### Material shown ###

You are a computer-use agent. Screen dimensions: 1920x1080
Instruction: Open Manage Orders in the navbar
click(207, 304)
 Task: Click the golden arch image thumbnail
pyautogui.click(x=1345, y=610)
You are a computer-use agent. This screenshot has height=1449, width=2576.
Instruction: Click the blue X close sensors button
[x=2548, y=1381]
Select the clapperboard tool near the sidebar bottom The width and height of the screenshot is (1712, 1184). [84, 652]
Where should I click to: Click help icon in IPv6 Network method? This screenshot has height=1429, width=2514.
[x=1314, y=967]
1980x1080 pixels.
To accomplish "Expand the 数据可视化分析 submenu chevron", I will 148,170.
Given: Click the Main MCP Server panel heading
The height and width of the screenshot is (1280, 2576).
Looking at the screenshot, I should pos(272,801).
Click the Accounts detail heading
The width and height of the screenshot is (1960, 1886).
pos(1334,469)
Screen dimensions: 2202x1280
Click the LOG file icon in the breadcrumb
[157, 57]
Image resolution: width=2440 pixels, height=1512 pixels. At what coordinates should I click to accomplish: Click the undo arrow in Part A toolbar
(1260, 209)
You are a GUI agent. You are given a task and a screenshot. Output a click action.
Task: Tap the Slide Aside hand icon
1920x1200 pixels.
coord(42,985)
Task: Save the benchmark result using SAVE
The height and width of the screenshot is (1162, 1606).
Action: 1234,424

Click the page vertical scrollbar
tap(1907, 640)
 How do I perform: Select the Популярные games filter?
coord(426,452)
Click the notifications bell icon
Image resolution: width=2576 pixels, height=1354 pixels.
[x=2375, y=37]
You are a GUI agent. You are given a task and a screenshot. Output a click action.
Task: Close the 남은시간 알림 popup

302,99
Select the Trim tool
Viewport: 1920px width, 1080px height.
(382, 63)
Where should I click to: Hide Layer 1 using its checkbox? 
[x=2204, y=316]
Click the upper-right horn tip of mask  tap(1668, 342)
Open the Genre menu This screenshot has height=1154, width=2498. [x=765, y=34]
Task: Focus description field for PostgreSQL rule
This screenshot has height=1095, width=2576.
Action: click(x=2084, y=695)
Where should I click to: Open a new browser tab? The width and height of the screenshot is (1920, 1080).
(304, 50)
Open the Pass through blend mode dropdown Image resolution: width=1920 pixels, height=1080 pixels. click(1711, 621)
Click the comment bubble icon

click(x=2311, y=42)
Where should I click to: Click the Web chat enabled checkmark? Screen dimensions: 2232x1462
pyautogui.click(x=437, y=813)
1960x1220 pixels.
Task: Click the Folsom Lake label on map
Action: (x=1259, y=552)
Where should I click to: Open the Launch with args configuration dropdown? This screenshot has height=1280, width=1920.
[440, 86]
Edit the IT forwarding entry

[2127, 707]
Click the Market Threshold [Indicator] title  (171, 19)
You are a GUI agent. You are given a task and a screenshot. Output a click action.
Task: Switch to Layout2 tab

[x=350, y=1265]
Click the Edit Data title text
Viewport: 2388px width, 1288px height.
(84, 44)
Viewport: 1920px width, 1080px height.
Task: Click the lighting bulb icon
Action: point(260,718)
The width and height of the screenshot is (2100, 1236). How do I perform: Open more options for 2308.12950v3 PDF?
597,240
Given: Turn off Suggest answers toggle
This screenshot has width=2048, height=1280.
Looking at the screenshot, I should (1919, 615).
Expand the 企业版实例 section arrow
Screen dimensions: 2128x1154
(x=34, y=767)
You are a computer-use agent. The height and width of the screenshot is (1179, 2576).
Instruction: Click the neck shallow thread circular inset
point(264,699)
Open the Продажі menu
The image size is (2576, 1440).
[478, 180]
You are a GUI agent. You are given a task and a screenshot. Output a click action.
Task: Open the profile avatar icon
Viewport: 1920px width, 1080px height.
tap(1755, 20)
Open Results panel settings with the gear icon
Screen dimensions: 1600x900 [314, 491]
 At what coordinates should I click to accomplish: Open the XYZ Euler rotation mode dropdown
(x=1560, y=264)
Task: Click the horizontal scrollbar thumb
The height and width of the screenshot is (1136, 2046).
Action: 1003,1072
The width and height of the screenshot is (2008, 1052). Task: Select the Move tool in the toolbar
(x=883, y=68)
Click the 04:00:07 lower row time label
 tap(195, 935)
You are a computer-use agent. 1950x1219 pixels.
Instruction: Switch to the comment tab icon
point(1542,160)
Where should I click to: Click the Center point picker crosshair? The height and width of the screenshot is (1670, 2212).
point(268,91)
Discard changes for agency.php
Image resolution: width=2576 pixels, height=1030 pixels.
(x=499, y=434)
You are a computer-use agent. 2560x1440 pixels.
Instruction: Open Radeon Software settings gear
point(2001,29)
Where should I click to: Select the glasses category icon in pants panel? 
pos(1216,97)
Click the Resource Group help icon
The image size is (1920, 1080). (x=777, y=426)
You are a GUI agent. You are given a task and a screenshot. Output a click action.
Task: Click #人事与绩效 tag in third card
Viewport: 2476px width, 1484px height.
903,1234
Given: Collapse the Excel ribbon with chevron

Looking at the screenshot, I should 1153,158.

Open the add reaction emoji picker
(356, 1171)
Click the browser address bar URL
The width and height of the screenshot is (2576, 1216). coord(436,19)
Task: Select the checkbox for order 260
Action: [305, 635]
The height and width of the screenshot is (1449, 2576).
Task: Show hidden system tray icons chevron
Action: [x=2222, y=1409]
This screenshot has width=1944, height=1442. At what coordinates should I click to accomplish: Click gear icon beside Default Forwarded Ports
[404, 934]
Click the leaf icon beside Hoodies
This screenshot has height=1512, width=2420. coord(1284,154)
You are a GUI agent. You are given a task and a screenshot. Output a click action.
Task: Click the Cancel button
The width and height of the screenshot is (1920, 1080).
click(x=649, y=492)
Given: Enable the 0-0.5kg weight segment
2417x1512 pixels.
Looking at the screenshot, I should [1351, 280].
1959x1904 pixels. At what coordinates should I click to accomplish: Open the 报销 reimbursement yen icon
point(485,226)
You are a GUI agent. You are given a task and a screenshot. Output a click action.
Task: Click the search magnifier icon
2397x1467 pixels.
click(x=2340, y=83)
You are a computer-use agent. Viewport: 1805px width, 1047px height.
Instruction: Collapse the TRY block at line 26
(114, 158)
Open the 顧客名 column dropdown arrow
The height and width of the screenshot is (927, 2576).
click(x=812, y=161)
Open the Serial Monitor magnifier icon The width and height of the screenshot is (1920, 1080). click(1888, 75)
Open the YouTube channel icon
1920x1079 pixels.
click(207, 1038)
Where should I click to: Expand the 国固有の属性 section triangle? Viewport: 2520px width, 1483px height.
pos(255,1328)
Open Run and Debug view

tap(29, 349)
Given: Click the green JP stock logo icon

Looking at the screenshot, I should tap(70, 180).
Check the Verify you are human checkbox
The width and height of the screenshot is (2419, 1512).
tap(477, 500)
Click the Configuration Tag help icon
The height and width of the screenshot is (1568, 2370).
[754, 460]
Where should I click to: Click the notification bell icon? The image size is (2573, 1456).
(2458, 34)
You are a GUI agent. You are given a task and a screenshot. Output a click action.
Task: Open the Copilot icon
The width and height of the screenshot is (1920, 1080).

###

* Task directions *
Retype the records above without changing a single word.

* Solution *
You are a computer-use agent. Screen dimensions: 1920x1080
Instruction: Open Manage Orders in the navbar
click(207, 304)
 Task: Click the golden arch image thumbnail
pyautogui.click(x=1345, y=610)
You are a computer-use agent. This screenshot has height=1449, width=2576.
Instruction: Click the blue X close sensors button
[x=2548, y=1381]
Select the clapperboard tool near the sidebar bottom The width and height of the screenshot is (1712, 1184). [84, 652]
Where should I click to: Click help icon in IPv6 Network method? This screenshot has height=1429, width=2514.
[x=1314, y=967]
1980x1080 pixels.
To accomplish "Expand the 数据可视化分析 submenu chevron", I will 148,170.
Given: Click the Main MCP Server panel heading
The height and width of the screenshot is (1280, 2576).
Looking at the screenshot, I should pos(272,801).
Click the Accounts detail heading
The width and height of the screenshot is (1960, 1886).
pos(1334,469)
Screen dimensions: 2202x1280
Click the LOG file icon in the breadcrumb
[157, 57]
Image resolution: width=2440 pixels, height=1512 pixels. At what coordinates should I click to accomplish: Click the undo arrow in Part A toolbar
(1260, 209)
You are a GUI agent. You are given a task and a screenshot. Output a click action.
Task: Tap the Slide Aside hand icon
1920x1200 pixels.
coord(42,985)
Task: Save the benchmark result using SAVE
The height and width of the screenshot is (1162, 1606).
Action: 1234,424

Click the page vertical scrollbar
tap(1907, 640)
 How do I perform: Select the Популярные games filter?
coord(426,452)
Click the notifications bell icon
Image resolution: width=2576 pixels, height=1354 pixels.
[x=2375, y=37]
You are a GUI agent. You are given a task and a screenshot. Output a click action.
Task: Close the 남은시간 알림 popup

302,99
Select the Trim tool
Viewport: 1920px width, 1080px height.
(382, 63)
Where should I click to: Hide Layer 1 using its checkbox? 
[x=2204, y=316]
Click the upper-right horn tip of mask  tap(1668, 342)
Open the Genre menu This screenshot has height=1154, width=2498. [x=765, y=34]
Task: Focus description field for PostgreSQL rule
This screenshot has height=1095, width=2576.
Action: click(x=2084, y=695)
Where should I click to: Open a new browser tab? The width and height of the screenshot is (1920, 1080).
(304, 50)
Open the Pass through blend mode dropdown Image resolution: width=1920 pixels, height=1080 pixels. click(1711, 621)
Click the comment bubble icon

click(x=2311, y=42)
Where should I click to: Click the Web chat enabled checkmark? Screen dimensions: 2232x1462
pyautogui.click(x=437, y=813)
1960x1220 pixels.
Task: Click the Folsom Lake label on map
Action: (x=1259, y=552)
Where should I click to: Open the Launch with args configuration dropdown? This screenshot has height=1280, width=1920.
[440, 86]
Edit the IT forwarding entry

[2127, 707]
Click the Market Threshold [Indicator] title  (171, 19)
You are a GUI agent. You are given a task and a screenshot. Output a click action.
Task: Switch to Layout2 tab

[x=350, y=1265]
Click the Edit Data title text
Viewport: 2388px width, 1288px height.
(84, 44)
Viewport: 1920px width, 1080px height.
Task: Click the lighting bulb icon
Action: point(260,718)
The width and height of the screenshot is (2100, 1236). How do I perform: Open more options for 2308.12950v3 PDF?
597,240
Given: Turn off Suggest answers toggle
This screenshot has width=2048, height=1280.
Looking at the screenshot, I should (1919, 615).
Expand the 企业版实例 section arrow
Screen dimensions: 2128x1154
(x=34, y=767)
You are a computer-use agent. The height and width of the screenshot is (1179, 2576).
Instruction: Click the neck shallow thread circular inset
point(264,699)
Open the Продажі menu
The image size is (2576, 1440).
[478, 180]
You are a GUI agent. You are given a task and a screenshot. Output a click action.
Task: Open the profile avatar icon
Viewport: 1920px width, 1080px height.
tap(1755, 20)
Open Results panel settings with the gear icon
Screen dimensions: 1600x900 [314, 491]
 At what coordinates should I click to accomplish: Open the XYZ Euler rotation mode dropdown
(x=1560, y=264)
Task: Click the horizontal scrollbar thumb
The height and width of the screenshot is (1136, 2046).
Action: 1003,1072
The width and height of the screenshot is (2008, 1052). Task: Select the Move tool in the toolbar
(x=883, y=68)
Click the 04:00:07 lower row time label
 tap(195, 935)
You are a computer-use agent. 1950x1219 pixels.
Instruction: Switch to the comment tab icon
point(1542,160)
Where should I click to: Click the Center point picker crosshair? The height and width of the screenshot is (1670, 2212).
point(268,91)
Discard changes for agency.php
Image resolution: width=2576 pixels, height=1030 pixels.
(x=499, y=434)
You are a computer-use agent. 2560x1440 pixels.
Instruction: Open Radeon Software settings gear
point(2001,29)
Where should I click to: Select the glasses category icon in pants panel? 
pos(1216,97)
Click the Resource Group help icon
The image size is (1920, 1080). (x=777, y=426)
You are a GUI agent. You are given a task and a screenshot. Output a click action.
Task: Click #人事与绩效 tag in third card
Viewport: 2476px width, 1484px height.
903,1234
Given: Collapse the Excel ribbon with chevron

Looking at the screenshot, I should 1153,158.

Open the add reaction emoji picker
(356, 1171)
Click the browser address bar URL
The width and height of the screenshot is (2576, 1216). coord(436,19)
Task: Select the checkbox for order 260
Action: [305, 635]
The height and width of the screenshot is (1449, 2576).
Task: Show hidden system tray icons chevron
Action: [x=2222, y=1409]
This screenshot has width=1944, height=1442. At what coordinates should I click to accomplish: Click gear icon beside Default Forwarded Ports
[404, 934]
Click the leaf icon beside Hoodies
This screenshot has height=1512, width=2420. coord(1284,154)
You are a GUI agent. You are given a task and a screenshot. Output a click action.
Task: Click the Cancel button
The width and height of the screenshot is (1920, 1080).
click(x=649, y=492)
Given: Enable the 0-0.5kg weight segment
2417x1512 pixels.
Looking at the screenshot, I should [1351, 280].
1959x1904 pixels. At what coordinates should I click to accomplish: Open the 报销 reimbursement yen icon
point(485,226)
You are a GUI agent. You are given a task and a screenshot. Output a click action.
Task: Click the search magnifier icon
2397x1467 pixels.
click(x=2340, y=83)
You are a computer-use agent. Viewport: 1805px width, 1047px height.
Instruction: Collapse the TRY block at line 26
(114, 158)
Open the 顧客名 column dropdown arrow
The height and width of the screenshot is (927, 2576).
click(x=812, y=161)
Open the Serial Monitor magnifier icon The width and height of the screenshot is (1920, 1080). click(1888, 75)
Open the YouTube channel icon
1920x1079 pixels.
click(207, 1038)
Where should I click to: Expand the 国固有の属性 section triangle? Viewport: 2520px width, 1483px height.
pos(255,1328)
Open Run and Debug view

tap(29, 349)
Given: Click the green JP stock logo icon

Looking at the screenshot, I should tap(70, 180).
Check the Verify you are human checkbox
The width and height of the screenshot is (2419, 1512).
tap(477, 500)
Click the Configuration Tag help icon
The height and width of the screenshot is (1568, 2370).
[754, 460]
Where should I click to: Click the notification bell icon? The image size is (2573, 1456).
(2458, 34)
You are a GUI agent. You are given a task and a screenshot. Output a click action.
Task: Open the Copilot icon
The width and height of the screenshot is (1920, 1080).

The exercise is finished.